As I wrote in 2008 in Updating Fossilized Asset-Allocation Classes, all energy sectors are still treated alike, dominated by fossil fuels. This means that energy assets based on commodities: coal, oil, gas, uranium are confused and conflated with energy technology stocks in solar, wind, batteries, efficiency, hydro, ocean-based and other emerging technologies which are drowned out in this oil-dominated model. Even as oil prices fluctuate wildly, dipping below $50 in January 2015, this commodity price volatility affects both other commodities' asset values as well as highly leveraged producers and refiners, since 16% of junk bonds are energy-related.
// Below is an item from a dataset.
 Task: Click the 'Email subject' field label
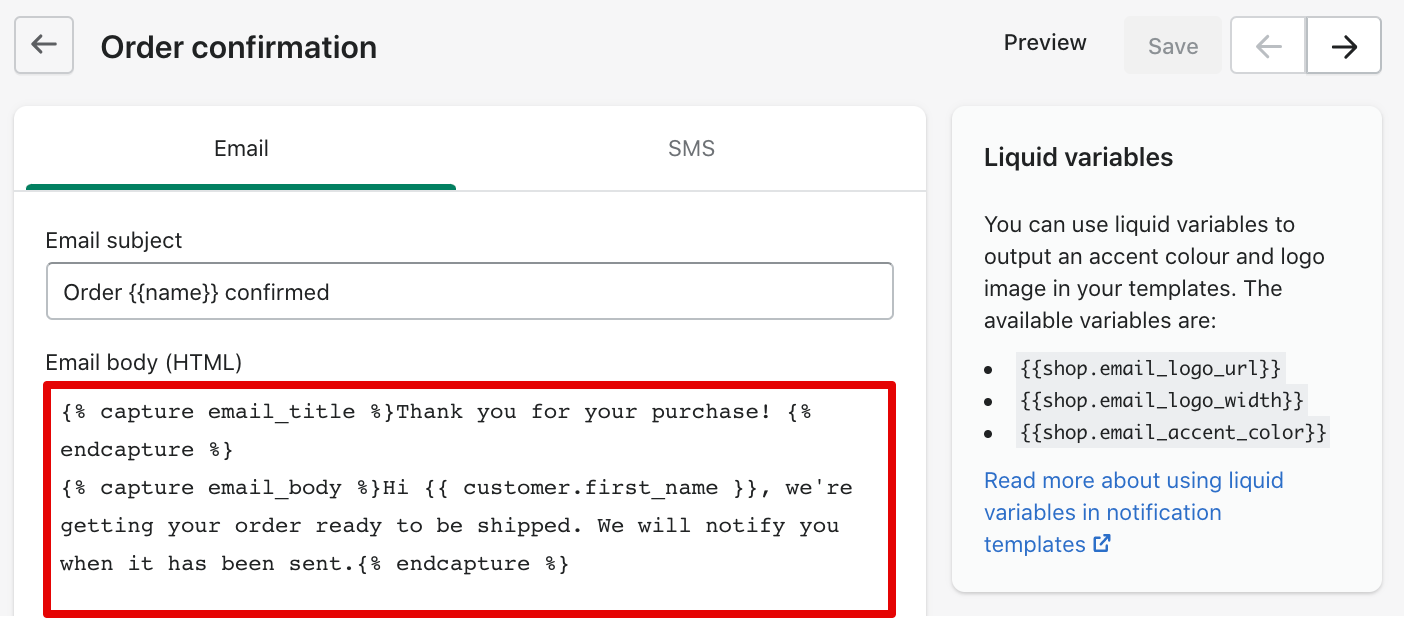click(x=114, y=240)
While macroeconomic effects are very real and wildly divergent between countries and sectors, this focus is on data, models and metrics. Oil prices primarily affect and misprice the energy technology players whose sunk or securitized capital costs are now producing fuel from the sun's daily photons which are free.
Oil price volatility will continue as a wild card in 2015 and presents an opportunity to address today's massive mispricing of energy and risk. Confusion and misallocation of investments in the energy sector now can only be clarified by further disaggregation and granulation of data while splitting fossilized asset allocation buckets into newer energy commodities andenergy technology classifications while including subsidies across all energy sectors.
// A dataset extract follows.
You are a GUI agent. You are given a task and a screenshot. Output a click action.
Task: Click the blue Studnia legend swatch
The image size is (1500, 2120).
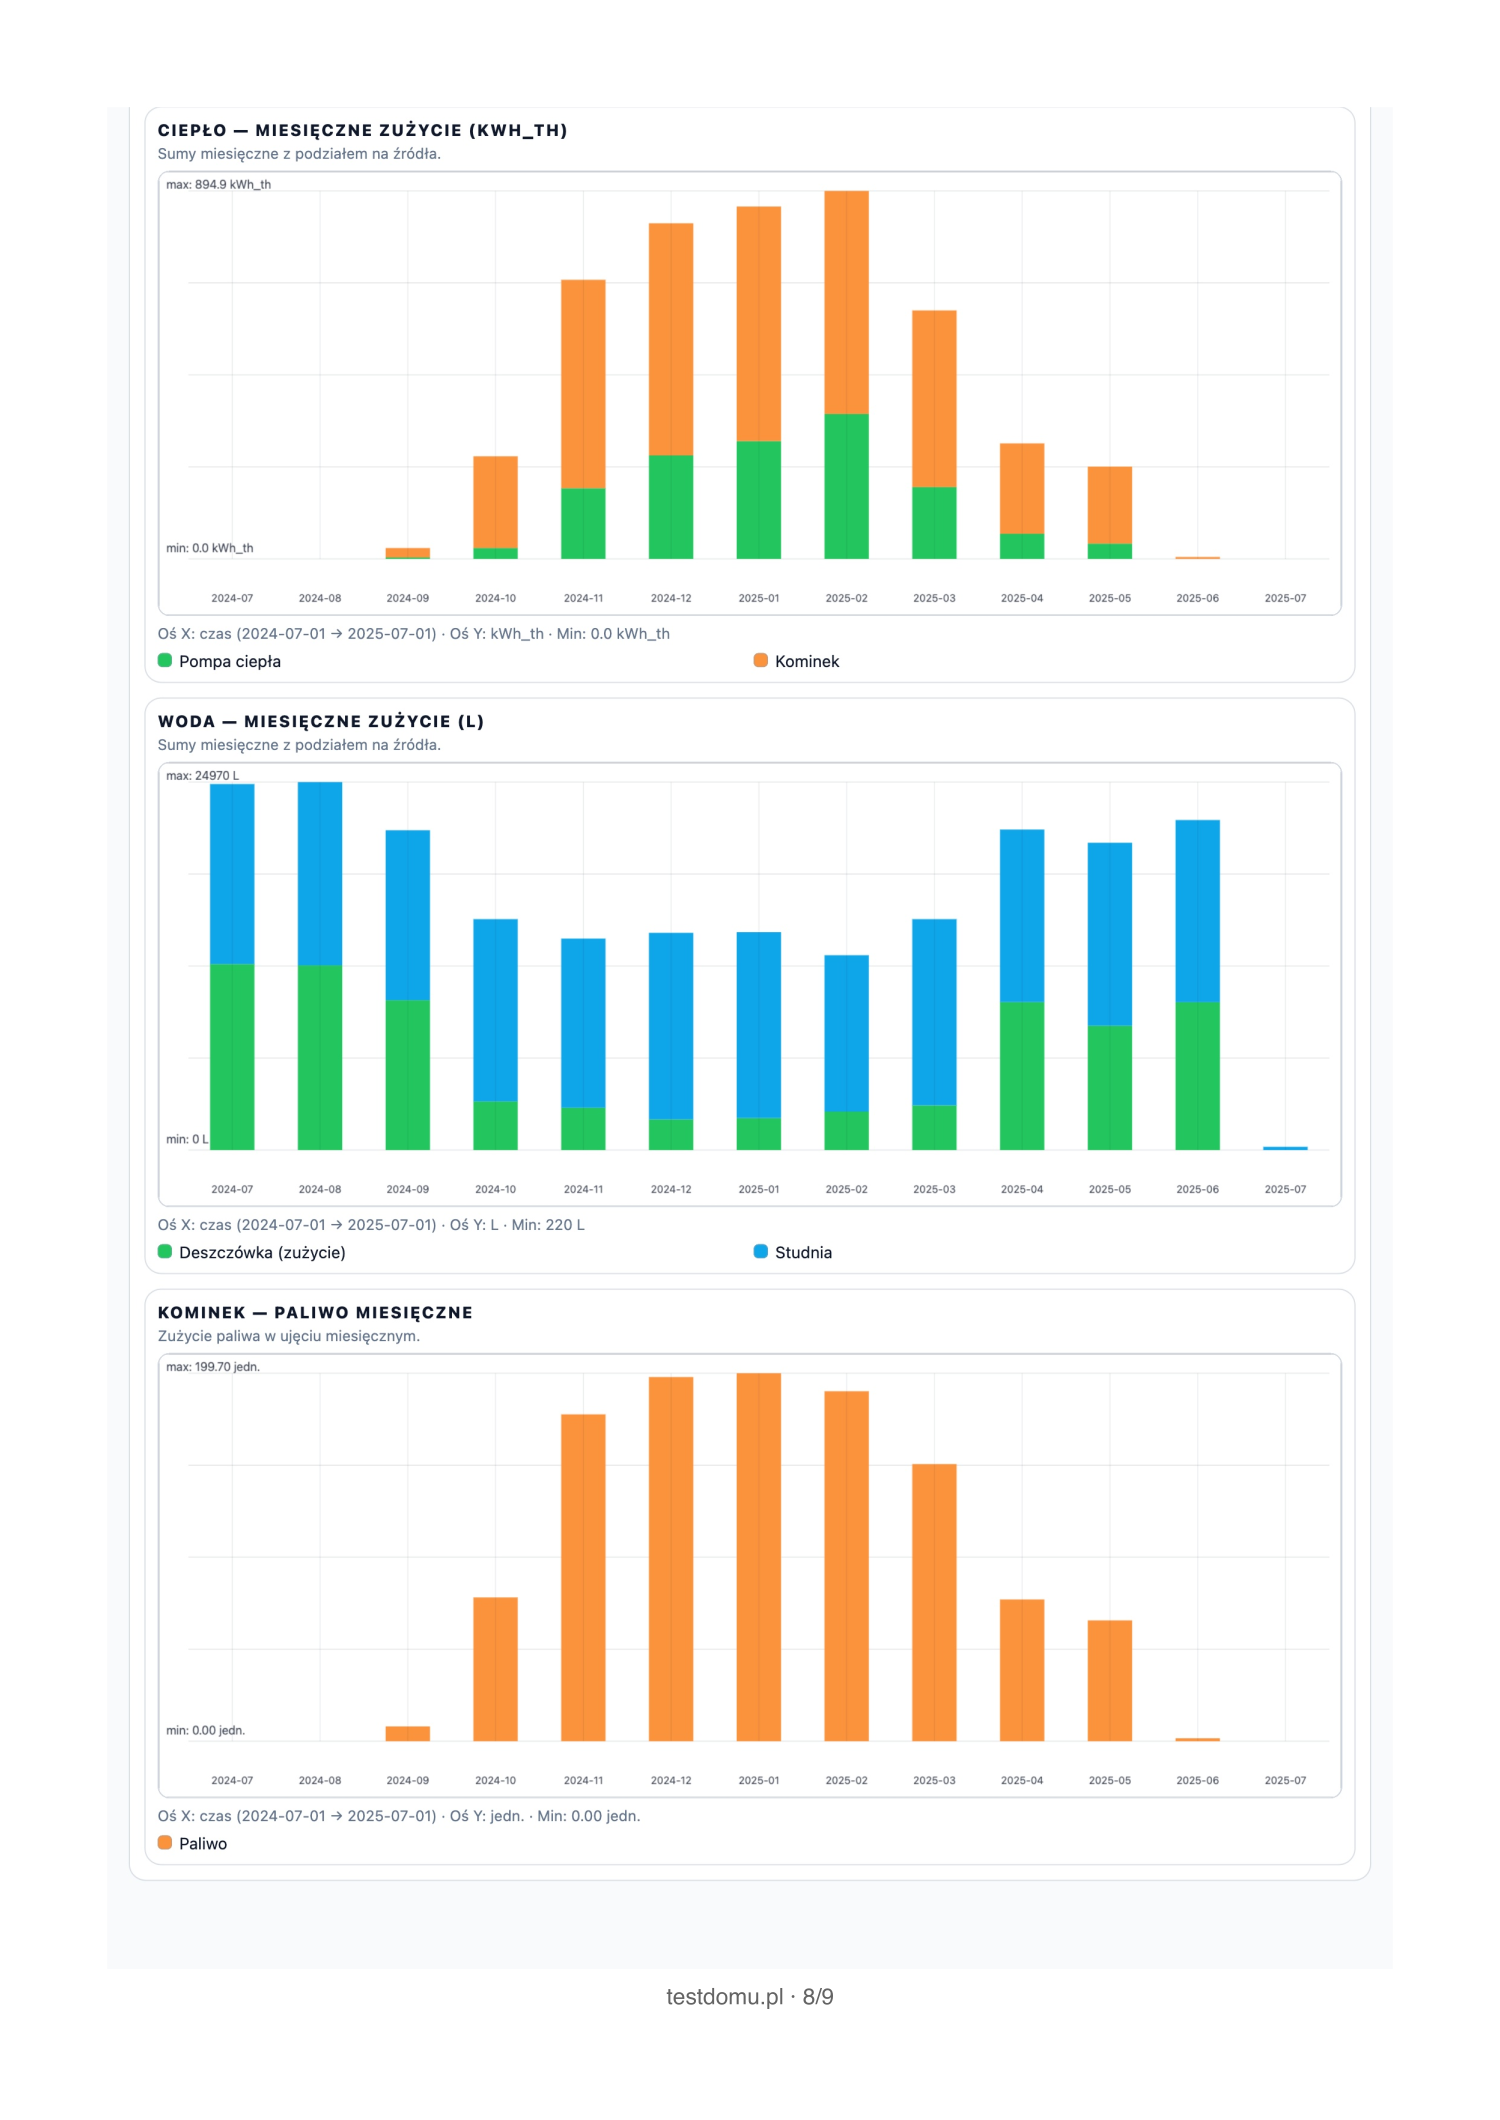point(760,1251)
● Energy commodities should be split from other commodities - particularly food affected by unsustainable land-based biofuels. Separate "buckets" are needed for fossil-based fuels: coal, oil, gas, uranium and mining with fossil fuel-producing equipment and refining companies also treated separately. Photon-based energy captured by solar, thermal, photovoltaics, wind, ocean turbines, wave power, all of which are free after sunk or securitized capital investment, are covered by Ethical Markets and in Bloomberg New Energy Finance. These sources should be broken out for comparison with fossilized fuels and nuclear fuel (uranium).
● Energy capital requirements for non-renewable fossil fuel production, refining and marketing should be broken out such as by Carbon Tracker. Photon-based renewable energy should be separately tracked and accounted for - so actual comparisons can be calculated.
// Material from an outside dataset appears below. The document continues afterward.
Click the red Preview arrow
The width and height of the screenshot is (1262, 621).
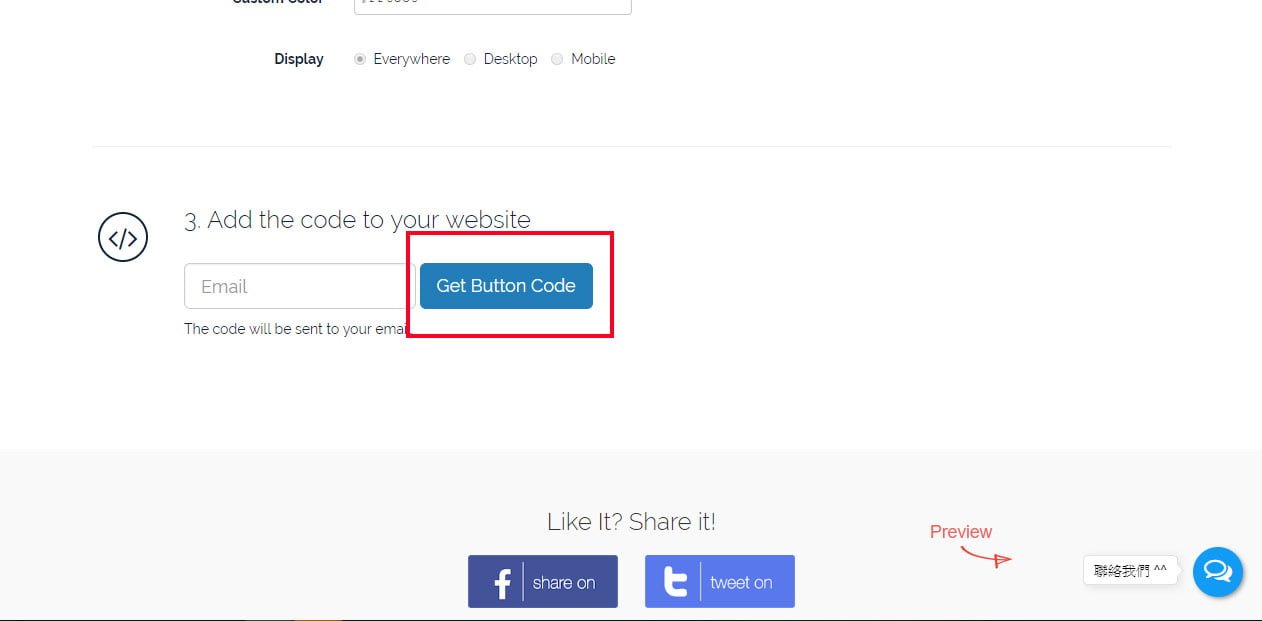[x=986, y=555]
● External costs of production of all energy sources should be calculated, such as by Trucost, and stated in shadow pricing: e.g., water use comparisons between nuclear, coal, oil and gas electricity versus solar thermal, PV, wind, hydro and low-head hydro. Safety costs should also be calculated.
● Energy efficiency and storage technologies need separate classification to capture the real price of waste and inefficiencies. These and subsidies, calculated by energy and exergy experts, waste up to 40% of possible productivity across entire economies in the USA, China, India, Canada, Russia and Eastern European countries.
● Sustainability Sector - Lastly, we need a new asset allocation bucket for the burgeoning green sectors and technologies we cover in our Green Transition Scoreboard®: solar, wind, geothermal, efficiency, storage, wave power, hydro, biofuels from seawater-grown algae, electric vehicles, green infrastructure, green bonds, yieldcos and fossil-free portfolios. Such private investments since 2007 currently total $5.7 trillion worldwide. We project that these current levels of $1 trillion or more annually can leave the fossil fuel era behind by 2020 as humanity enters the knowledge richer, cleaner, greener, more equitable societies of the Solar Age.